An artist’s creations are always personal, but the extreme degree to which pop stars such as Beyoncé, Taylor Swift, and Jennifer Lopez mine their private lives for their work seems a clear way to harness – for their own purposes – the gossip that bubbles around famous women.
Jennifer Lopez has taken the approach to exciting extremes with her opus: This is Me…Now: A Love Story, a feature film (and accompanying album release) inspired by the artist’s rekindling of her relationship with the actor Ben Affleck. The project sees the Latina star follow in the footsteps of Beyoncé, who broke new ground with her visual album Lemonade (2016).
Financed by Lopez herself, this 65-minute musical and cinematic extravaganza tells the story of the artist’s love life as seen through her eyes – and her psyche. Director Dave Meyers brings the surreal visual style from his most famous music videos into an almost entirely digital universe where fairytales, metaphors, and obsessions from Lopez’s rich imagination come to life. The uncanny CGI world of exaggerated proportions recalls the garish sets created for Britney Spears’s Lucky. His video for Missy Elliott’s Lose Control confidently jumped from one wild set-piece to another, and this snappy, matter-of-fact editing style gives Lopez’s film the same thrilling momentum.
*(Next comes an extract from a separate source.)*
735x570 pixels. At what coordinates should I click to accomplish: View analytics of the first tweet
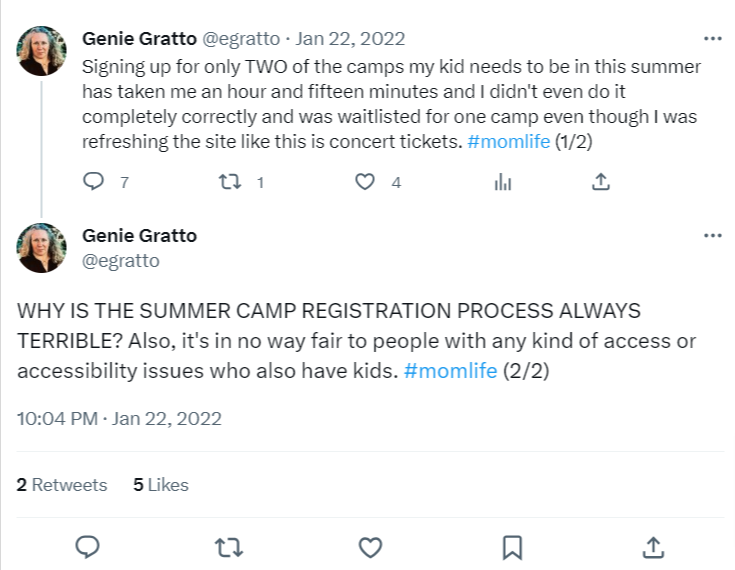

You can’t help but admire Lopez’s endearing go-for-broke approach to the film. With varied references (Singin’ in the Rain (1952), The Way We Were (1973)), an eclectic set of celebrity cameos, and fantastic dance sequences ranging from J-Lo solos to big ensemble numbers, it’s as though the star had aimed to pack as many of her passions into this too-short film as possible. Case in point: we open on a beautiful animation illustrating a popular Puerto Rican fairy tale, before a striking sequence shows the singer riding a motorbike across reflecting salt flats, and a third finds her in a strange, dystopian ‘heart factory’. Rather than fear the clash of tones and styles, the film embraces it, and the bonkers but deliriously imaginative result is nothing less than delightful.
Despite its exuberance, this is impressively well-structured and economical filmmaking. The opening tale of star-crossed lovers nicely sets up the main motif of a film about a woman who believes in signs, magic, astrology, and indeed, love.
Although she does not directly reveal any personal details, Lopez is surprisingly vulnerable about the excesses of her romantic disposition and is unafraid to create comedy out of her past mistakes (and marriages). But she is also serious about her issues, and while some ideas work better than others, her reflective journey feels genuine. Striking a good balance between sincerity and tongue-in-cheek meta comedy, the ambitious experiment is a welcome surprise rather than a self-indulgent folly.
► This is Me…Now: A Love Story is available to stream now on Prime Video.